[Stored data]

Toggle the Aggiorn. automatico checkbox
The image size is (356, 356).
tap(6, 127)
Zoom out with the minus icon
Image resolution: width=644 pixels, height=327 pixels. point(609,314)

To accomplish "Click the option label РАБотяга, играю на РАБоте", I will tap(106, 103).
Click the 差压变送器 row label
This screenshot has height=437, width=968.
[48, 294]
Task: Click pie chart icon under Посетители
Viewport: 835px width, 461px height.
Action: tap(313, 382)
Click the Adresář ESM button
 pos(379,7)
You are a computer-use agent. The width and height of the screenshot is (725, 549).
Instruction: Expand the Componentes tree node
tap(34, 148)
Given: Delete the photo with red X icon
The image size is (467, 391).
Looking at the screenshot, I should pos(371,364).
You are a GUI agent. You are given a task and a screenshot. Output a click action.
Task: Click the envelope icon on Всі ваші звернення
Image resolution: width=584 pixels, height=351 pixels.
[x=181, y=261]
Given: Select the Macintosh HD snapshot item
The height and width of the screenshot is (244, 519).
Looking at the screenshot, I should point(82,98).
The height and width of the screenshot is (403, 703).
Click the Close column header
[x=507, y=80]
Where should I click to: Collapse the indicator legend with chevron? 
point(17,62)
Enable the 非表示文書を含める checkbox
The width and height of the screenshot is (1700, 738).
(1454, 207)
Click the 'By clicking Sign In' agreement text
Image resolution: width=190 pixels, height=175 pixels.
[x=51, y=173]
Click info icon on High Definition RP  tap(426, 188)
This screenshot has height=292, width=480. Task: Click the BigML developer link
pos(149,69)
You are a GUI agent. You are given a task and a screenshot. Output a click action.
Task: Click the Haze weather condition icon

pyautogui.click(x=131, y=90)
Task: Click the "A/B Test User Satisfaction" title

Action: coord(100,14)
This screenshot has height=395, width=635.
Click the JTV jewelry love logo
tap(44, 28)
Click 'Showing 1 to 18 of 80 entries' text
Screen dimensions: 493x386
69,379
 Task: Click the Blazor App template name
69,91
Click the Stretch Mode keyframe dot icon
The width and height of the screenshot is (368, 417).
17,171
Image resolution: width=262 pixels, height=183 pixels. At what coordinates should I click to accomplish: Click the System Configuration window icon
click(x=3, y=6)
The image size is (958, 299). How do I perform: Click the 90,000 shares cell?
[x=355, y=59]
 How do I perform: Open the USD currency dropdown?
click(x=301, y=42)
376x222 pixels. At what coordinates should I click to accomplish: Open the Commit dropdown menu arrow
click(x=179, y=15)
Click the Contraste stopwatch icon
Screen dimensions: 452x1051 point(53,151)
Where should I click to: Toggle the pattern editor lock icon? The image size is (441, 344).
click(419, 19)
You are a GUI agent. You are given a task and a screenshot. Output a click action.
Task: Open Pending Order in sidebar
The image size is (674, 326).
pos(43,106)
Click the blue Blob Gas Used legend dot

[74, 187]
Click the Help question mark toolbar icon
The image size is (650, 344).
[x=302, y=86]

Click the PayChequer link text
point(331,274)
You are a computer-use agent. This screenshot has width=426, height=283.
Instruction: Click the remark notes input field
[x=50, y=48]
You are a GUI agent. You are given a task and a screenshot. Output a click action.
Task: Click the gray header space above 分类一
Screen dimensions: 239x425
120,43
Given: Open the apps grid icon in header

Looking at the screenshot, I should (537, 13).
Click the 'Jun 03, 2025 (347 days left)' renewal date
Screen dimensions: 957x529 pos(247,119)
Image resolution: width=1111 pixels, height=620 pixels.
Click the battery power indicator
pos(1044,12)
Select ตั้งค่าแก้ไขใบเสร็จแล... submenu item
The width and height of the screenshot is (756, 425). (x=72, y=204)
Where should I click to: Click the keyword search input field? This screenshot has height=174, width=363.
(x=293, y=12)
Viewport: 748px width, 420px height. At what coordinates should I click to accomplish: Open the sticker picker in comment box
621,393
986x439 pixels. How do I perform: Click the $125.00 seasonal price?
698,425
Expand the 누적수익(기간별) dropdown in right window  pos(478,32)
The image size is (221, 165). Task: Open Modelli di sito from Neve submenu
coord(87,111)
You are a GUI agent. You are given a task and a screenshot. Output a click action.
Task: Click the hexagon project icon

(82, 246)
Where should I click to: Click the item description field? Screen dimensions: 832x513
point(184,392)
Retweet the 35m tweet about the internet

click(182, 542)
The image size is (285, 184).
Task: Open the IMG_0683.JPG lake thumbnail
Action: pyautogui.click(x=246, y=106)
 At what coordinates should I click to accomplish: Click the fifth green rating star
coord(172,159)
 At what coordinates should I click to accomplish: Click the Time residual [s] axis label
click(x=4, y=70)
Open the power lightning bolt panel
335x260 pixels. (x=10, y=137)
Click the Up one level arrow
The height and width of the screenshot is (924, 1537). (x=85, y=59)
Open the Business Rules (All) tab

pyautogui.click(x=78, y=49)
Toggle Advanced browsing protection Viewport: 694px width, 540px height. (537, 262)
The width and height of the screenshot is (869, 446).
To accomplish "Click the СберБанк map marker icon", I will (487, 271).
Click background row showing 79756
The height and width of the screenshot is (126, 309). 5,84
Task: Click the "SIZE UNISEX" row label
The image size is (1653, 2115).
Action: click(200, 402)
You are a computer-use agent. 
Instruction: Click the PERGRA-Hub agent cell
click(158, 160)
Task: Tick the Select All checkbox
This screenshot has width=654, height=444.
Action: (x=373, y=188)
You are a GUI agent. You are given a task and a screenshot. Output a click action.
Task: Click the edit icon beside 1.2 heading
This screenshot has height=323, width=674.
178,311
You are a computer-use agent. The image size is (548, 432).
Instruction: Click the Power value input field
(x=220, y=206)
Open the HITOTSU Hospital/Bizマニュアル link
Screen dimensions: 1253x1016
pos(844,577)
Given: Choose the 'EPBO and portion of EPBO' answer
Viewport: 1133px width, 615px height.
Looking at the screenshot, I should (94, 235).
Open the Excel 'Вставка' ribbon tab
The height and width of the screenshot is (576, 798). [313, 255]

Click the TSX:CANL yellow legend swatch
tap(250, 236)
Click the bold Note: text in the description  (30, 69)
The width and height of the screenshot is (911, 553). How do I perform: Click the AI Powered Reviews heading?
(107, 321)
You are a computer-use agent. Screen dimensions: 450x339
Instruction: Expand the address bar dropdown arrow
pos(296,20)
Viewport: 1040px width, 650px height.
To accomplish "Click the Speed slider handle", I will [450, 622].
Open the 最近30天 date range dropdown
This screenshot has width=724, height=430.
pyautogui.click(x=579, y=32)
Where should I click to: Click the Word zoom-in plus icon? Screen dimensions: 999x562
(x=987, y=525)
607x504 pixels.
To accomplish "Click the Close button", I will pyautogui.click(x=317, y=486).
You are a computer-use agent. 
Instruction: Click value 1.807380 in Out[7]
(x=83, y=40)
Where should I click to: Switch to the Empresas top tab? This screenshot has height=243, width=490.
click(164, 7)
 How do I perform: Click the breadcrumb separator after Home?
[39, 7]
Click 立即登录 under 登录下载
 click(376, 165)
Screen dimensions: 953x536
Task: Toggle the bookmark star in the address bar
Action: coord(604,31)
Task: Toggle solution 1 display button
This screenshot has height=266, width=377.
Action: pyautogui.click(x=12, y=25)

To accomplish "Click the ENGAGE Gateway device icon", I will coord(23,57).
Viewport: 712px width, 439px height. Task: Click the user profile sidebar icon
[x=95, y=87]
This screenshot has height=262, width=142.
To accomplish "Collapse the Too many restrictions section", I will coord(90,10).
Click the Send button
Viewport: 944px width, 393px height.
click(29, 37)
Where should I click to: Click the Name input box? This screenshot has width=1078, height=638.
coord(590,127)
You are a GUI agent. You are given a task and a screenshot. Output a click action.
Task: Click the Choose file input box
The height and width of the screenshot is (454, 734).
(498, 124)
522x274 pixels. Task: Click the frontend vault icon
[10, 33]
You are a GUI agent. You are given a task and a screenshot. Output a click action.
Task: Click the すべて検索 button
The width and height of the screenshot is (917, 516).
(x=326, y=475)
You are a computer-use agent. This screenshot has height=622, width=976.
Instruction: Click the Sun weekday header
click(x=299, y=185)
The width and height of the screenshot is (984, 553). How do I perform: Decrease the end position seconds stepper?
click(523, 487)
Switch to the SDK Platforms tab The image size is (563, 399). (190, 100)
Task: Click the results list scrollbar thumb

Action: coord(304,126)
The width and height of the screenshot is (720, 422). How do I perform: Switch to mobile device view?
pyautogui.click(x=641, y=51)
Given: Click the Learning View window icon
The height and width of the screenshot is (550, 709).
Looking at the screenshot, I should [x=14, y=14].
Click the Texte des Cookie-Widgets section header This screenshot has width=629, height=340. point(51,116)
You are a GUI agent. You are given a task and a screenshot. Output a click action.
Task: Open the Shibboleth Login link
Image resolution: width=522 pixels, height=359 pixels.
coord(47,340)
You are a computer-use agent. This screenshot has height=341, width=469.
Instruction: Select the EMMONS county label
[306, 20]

> Activity:
Repeat every line exactly, starting with the first line of the entries, and stop once the line containing "Task: Click the envelope" has been given.

> Response area:
Toggle the Aggiorn. automatico checkbox
The image size is (356, 356).
tap(6, 127)
Zoom out with the minus icon
Image resolution: width=644 pixels, height=327 pixels. point(609,314)

To accomplish "Click the option label РАБотяга, играю на РАБоте", I will tap(106, 103).
Click the 差压变送器 row label
This screenshot has height=437, width=968.
[48, 294]
Task: Click pie chart icon under Посетители
Viewport: 835px width, 461px height.
Action: tap(313, 382)
Click the Adresář ESM button
 pos(379,7)
You are a computer-use agent. The width and height of the screenshot is (725, 549).
Instruction: Expand the Componentes tree node
tap(34, 148)
Given: Delete the photo with red X icon
The image size is (467, 391).
Looking at the screenshot, I should pos(371,364).
You are a GUI agent. You are given a task and a screenshot. Output a click action.
Task: Click the envelope icon on Всі ваші звернення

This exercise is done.